Excuse me! Someone here requested me to do it! I didn't think of it, so if you hate it it's still my fault, but I'll blame the one who told me to do it! Gimli's diary will not be as good as mine! Just wait and see what happens at the end!


----------



## Lillyaundra (Mar 12, 2002)

Soundas great!!! did Gimli's pantsstopitching yet???


----------



## Eonwe (Mar 13, 2002)

Day 3650:

My beard is just getting full. I can't stand the itching. Its getting into my pants its so long.
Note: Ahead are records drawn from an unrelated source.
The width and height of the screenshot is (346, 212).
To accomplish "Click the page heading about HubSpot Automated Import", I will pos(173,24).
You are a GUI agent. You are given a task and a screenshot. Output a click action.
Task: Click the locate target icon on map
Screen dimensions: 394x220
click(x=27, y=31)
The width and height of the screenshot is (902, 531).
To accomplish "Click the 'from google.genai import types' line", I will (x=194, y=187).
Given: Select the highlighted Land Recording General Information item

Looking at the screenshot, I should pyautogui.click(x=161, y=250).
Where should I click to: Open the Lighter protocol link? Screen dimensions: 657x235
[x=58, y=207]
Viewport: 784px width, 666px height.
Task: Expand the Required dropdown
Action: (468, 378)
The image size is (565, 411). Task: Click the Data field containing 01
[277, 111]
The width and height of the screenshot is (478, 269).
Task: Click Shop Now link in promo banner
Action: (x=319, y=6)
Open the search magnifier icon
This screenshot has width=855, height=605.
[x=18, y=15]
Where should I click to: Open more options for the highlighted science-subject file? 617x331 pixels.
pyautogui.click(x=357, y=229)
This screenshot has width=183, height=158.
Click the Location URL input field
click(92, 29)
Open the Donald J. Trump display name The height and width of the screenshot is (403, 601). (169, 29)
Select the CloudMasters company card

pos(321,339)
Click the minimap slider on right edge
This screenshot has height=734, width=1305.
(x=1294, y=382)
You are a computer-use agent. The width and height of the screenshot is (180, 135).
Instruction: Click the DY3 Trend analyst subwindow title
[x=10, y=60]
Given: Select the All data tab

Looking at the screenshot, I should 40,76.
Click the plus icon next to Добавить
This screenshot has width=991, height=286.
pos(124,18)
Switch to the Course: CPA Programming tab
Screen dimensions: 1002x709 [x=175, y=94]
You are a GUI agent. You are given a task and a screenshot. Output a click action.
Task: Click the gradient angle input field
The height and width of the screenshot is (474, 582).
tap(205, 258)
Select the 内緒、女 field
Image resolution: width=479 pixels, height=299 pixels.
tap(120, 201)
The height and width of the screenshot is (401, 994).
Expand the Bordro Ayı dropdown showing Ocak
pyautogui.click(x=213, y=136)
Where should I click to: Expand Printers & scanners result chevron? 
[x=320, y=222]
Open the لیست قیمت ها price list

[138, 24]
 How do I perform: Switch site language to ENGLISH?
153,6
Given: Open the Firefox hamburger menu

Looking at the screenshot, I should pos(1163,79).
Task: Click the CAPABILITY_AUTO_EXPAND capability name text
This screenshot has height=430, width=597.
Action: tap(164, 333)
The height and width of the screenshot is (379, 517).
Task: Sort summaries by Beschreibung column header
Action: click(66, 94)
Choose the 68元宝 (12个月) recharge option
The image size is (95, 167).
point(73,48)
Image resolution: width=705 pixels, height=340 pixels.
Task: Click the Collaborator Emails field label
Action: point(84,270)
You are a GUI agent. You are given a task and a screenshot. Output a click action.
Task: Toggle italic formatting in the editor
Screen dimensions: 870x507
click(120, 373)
I feel the need to eat, drink and sleep with my axe. I broke the toilet with it by accident yesterday. Then all the dirty water got into my beard, and made it itch even more.

When I get drunk, people tend to push me over and then toss me. I hate that.

I killed my first Orc today, while walking to the Iron Hills. It was cool, my axe is so sharp. But then, the Orc blood got into my beard, and it was itchy again. Dang I have to take a bath every 5 minutes with this thing.


----------



## Lillyaundra (Mar 13, 2002)

I tried to braid it today. It worked!!! no more mess!! no more itching!! YAY! YAY! YAY! YAY! YAY! YAY! YAY! YAY! YAY! YAY! YAY! YAY! YAY! YAY!


----------



## I.am.Smeagol (Mar 13, 2002)

*Giggles and runs after Gimli with an electric razor.


----------



## Lillyaundra (Mar 13, 2002)

Gimli runs for his ax and then runs back after Gollum screeming"You sall never have my beard!!!!!!!!! ARGGGGGGGGGGGGGGG!


----------



## YayGollum (Mar 14, 2002)

My diary is much more structured. People who go there don't get this crazy! I bet the same person who asked me to do mine asked Dain to do this. She's crazy!


----------



## Eonwe (Mar 14, 2002)

no I didn't, and I'm not a she. But I am crazy!


----------



## Lillyaundra (Mar 14, 2002)

Nor am I. Not crazy that is.
Gollum was still runing and Ginli was still chaseing. His beard was in dangor. This danger must be put out!!!!


----------



## I.am.Smeagol (Mar 14, 2002)

*Squeaks, dodges ax, tugs Glimi's beard and runs back to the Smeagol cave.


----------



## Lillyaundra (Mar 14, 2002)

Pauses only a moment then charges full speed into the cave. Gimli paused to get a torch...


----------



## YayGollum (Mar 14, 2002)

Poor Dain. He only got to day 2 and you're already taking over! I bet that's Eonwe's plan! To mess up all the diaries! Oh, that's evil!


----------



## Lillyaundra (Mar 14, 2002)

Was that your plan????? I was just trying to support and defend Gimli!!!


----------



## Eonwe (Mar 14, 2002)

hey you guys give me too much credit. The only thing I mess up is Gimli's beard.


----------



## Lillyaundra (Mar 14, 2002)

OOOOOO no you wont. Here I come ready or not!! hehe


----------



## Buddy Baggins (Mar 24, 2002)

This is the diary of the fellowship, everyone can add a day or two in the diary if they want it goes like this:

DIARY OF THE FELLOWSHIP DAY1
Frodo-



Sam-


Merry-



Pippin-


Gandalf-



Aragorn-


Boirmor(Did I spell it right?)-


Gimli-


Legolas-



Horses-


Like that!


----------



## UngattTrunn475 (Mar 24, 2002)

Frodo- Guess what! I won a free trip for 3 to Mordor! w00t!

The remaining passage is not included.